▶ [Written instruction A] In the baptism reflection below, rewrite the part between "While Apollos was" and "twelve of them.", inclusive, changing "Holy Spirit" to "Holy Ghost".
....
While Apollos was in Corinth, Paul passed through the interior regions and came to Ephesus, where he found some disciples. 2 He said to them, “Did you receive the Holy Spirit when you became believers?” They replied, “No, we have not even heard that there is a Holy Spirit.” 3 Then he said, “Into what then were you baptized?” They answered, “Into John’s baptism.” 4 Paul said, “John baptized with the baptism of repentance, telling the people to believe in the one who was to come after him, that is, in Jesus.” 5 On hearing this, they were baptized in the name of the Lord Jesus. 6 When Paul had laid his hands on them, the Holy Spirit came upon them, and they spoke in tongues and prophesied— 7 altogether there were about twelve of them.
As Christmas gives way to Epiphany, the moment when in the liturgical year we celebrate the coming of the Magi to offer gifts to Emmanuel, we begin to add to the story of Jesus. When we come to the first Sunday following Epiphany we’re invited to celebrate the Baptism of Jesus by John in the Jordan. On this particular Sunday, which we call Baptism of Jesus Sunday, we have the opportunity to reflect on our baptisms and reaffirm them. As we look back on our baptisms, we can acknowledge that some of us were baptized in infancy. Others of us were baptized at a later moment, usually upon profession of faith. Some were immersed and others had water sprinkled on them. Then there are those, like me, who have been baptized a couple of times, just to cover the bases.
In my lectionary reflections, I’ve been focusing on the second lectionary reading, which normally draws from one of the epistles/letters. However, on occasion the stipulated reading dips into the Book of Acts. On this occasion, the reading comes from Acts 19. This reading is paired with the reading from the Gospel of Mark, which takes us to the Jordan, where we find John the Baptist preaching and baptizing. It appears that he is drawing quite a crowd. These people, according to Mark have come to confess their sins and begin life anew. The baptism that John proclaimed spoke of repentance in preparation for the coming of one who would baptize with the Holy Spirit. Yes, while he baptized with water the one who followed him would baptize with the Holy Spirit. It was after this, according to Mark, that Jesus came and was baptized by John. When he came out of the water, Jesus “saw the heavens torn apart and the Spirit descending like a dove on him. And a voice came from heaven, ‘You are my Son, the Beloved, with you I am well pleased’” (Mk. 1:4-11).
The reading from Acts 19 also speaks of baptism, and both the baptism of John with water and baptism with the Holy Spirit come into play. The passage begins by telling us that Apollos, who had been in Ephesus, where he was further instructed by Priscilla and Aquilla in the way of Jesus, was now in Corinth (Acts 18:24-28). Paul, who had been in Corinth was traveling to Ephesus. When he arrived in Ephesus, Paul encountered persons whom Luke calls “disciples.” Paul asks these “disciples” if they had received the Holy Spirit when they believed. This question suggests that like Apollos, they were believers in Jesus. However, they answered Paul by saying “we have not even heard that there is a Holy Spirit.” This exchange, and what follows, raises an important question. Who are these “disciples”? What is the nature of their relationship with Jesus? They claim that, like Apollos, they had received the baptism of John. Paul responds by telling them that while John baptized with water for repentance, Jesus baptized with the Holy Spirit (as John had foretold). This led them to be baptized by Paul in the name of Jesus.
....
▶ [Written instruction B] Reproduce the four entries below word for word, leaving out the pictures.
....
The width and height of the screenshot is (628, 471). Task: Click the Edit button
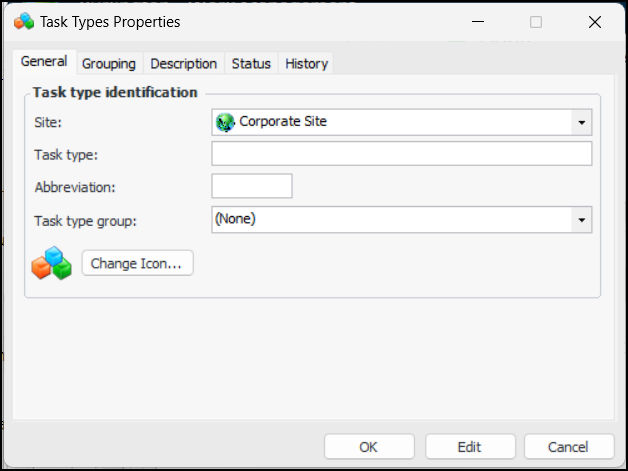point(470,447)
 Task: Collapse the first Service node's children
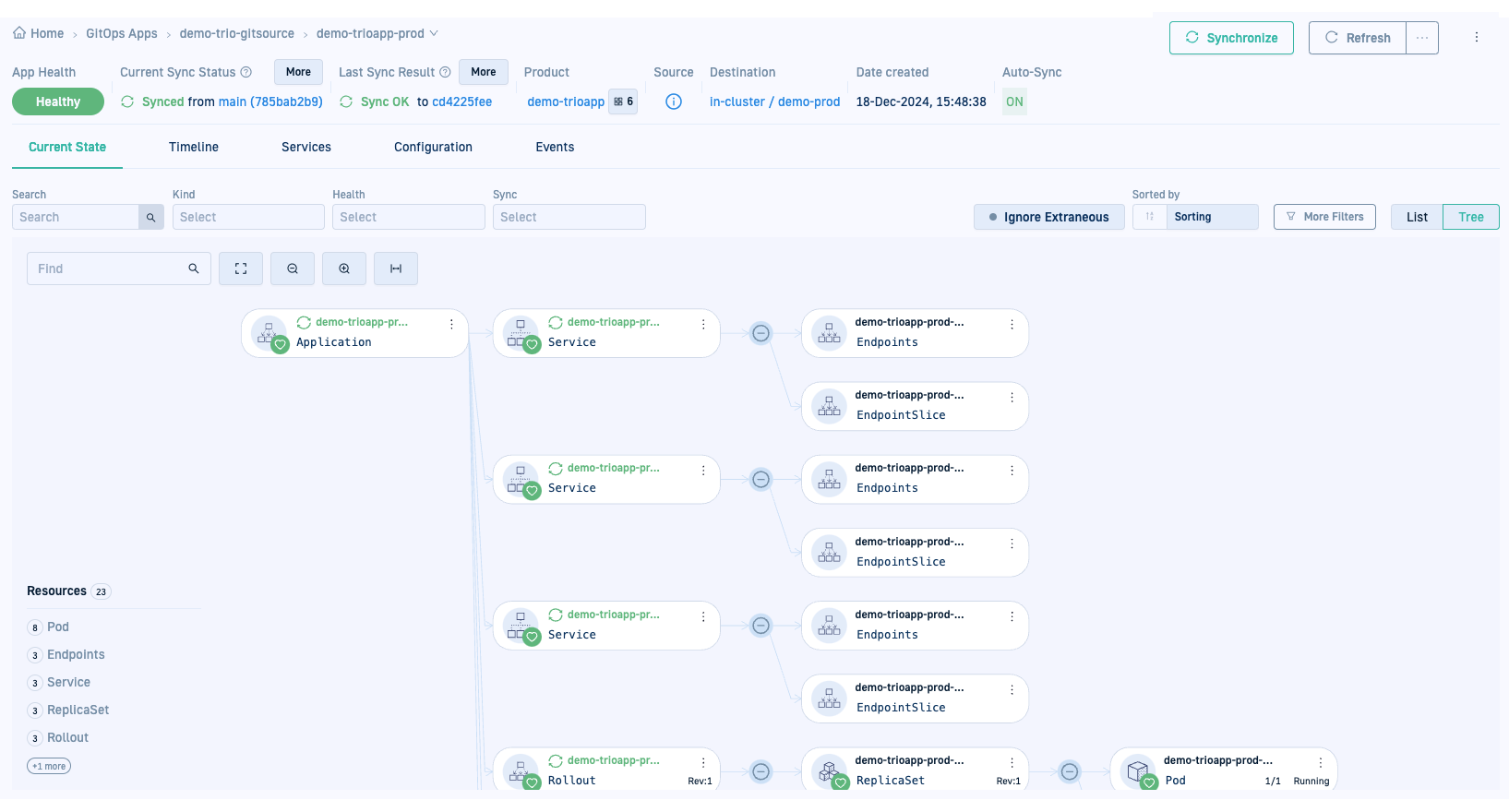click(x=760, y=333)

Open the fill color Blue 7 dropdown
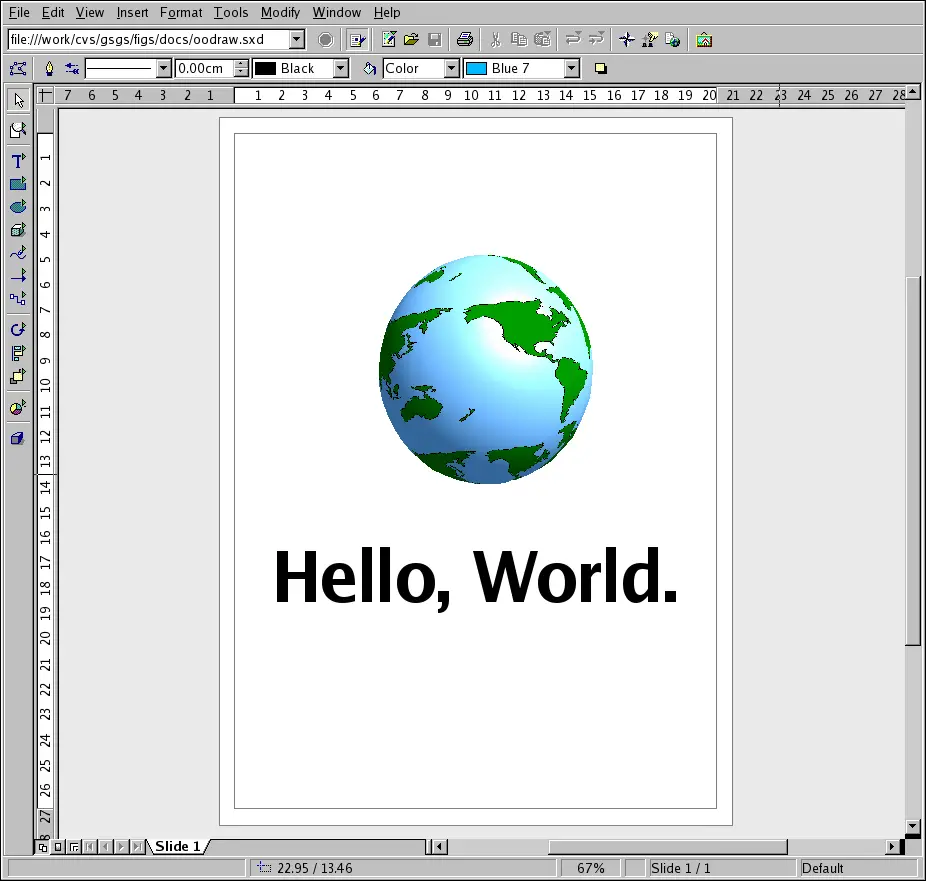(x=572, y=69)
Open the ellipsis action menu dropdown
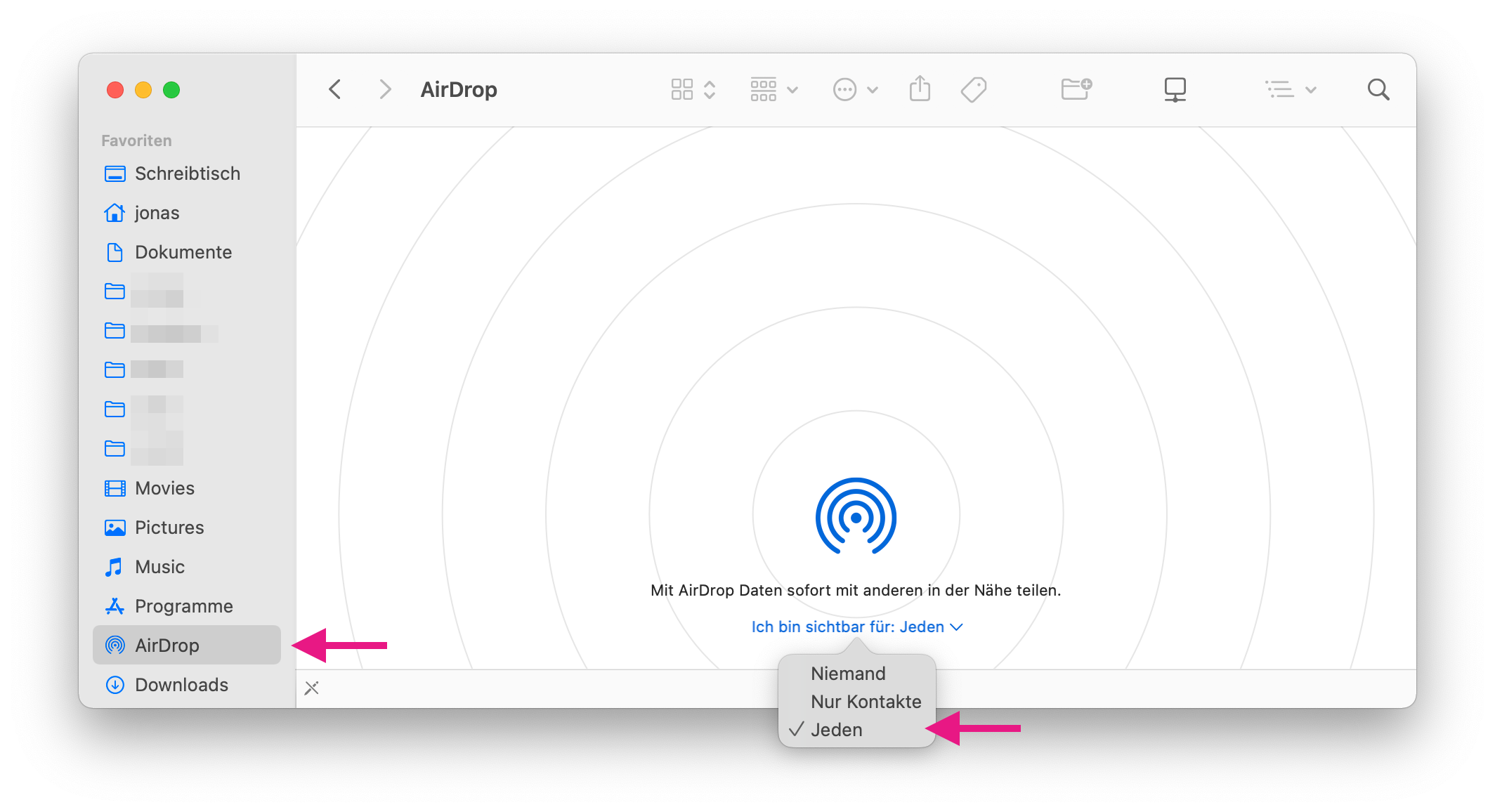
....
▶ [Complete answer A]
While Apollos was in Corinth, Paul passed through the interior regions and came to Ephesus, where he found some disciples. 2 He said to them, “Did you receive the Holy Ghost when you became believers?” They replied, “No, we have not even heard that there is a Holy Ghost.” 3 Then he said, “Into what then were you baptized?” They answered, “Into John’s baptism.” 4 Paul said, “John baptized with the baptism of repentance, telling the people to believe in the one who was to come after him, that is, in Jesus.” 5 On hearing this, they were baptized in the name of the Lord Jesus. 6 When Paul had laid his hands on them, the Holy Ghost came upon them, and they spoke in tongues and prophesied— 7 altogether there were about twelve of them.

▶ [Complete answer B]
The width and height of the screenshot is (628, 471). Task: Click the Edit button
point(470,447)
 Task: Collapse the first Service node's children
click(x=760, y=333)

Open the fill color Blue 7 dropdown
(x=572, y=69)
Open the ellipsis action menu dropdown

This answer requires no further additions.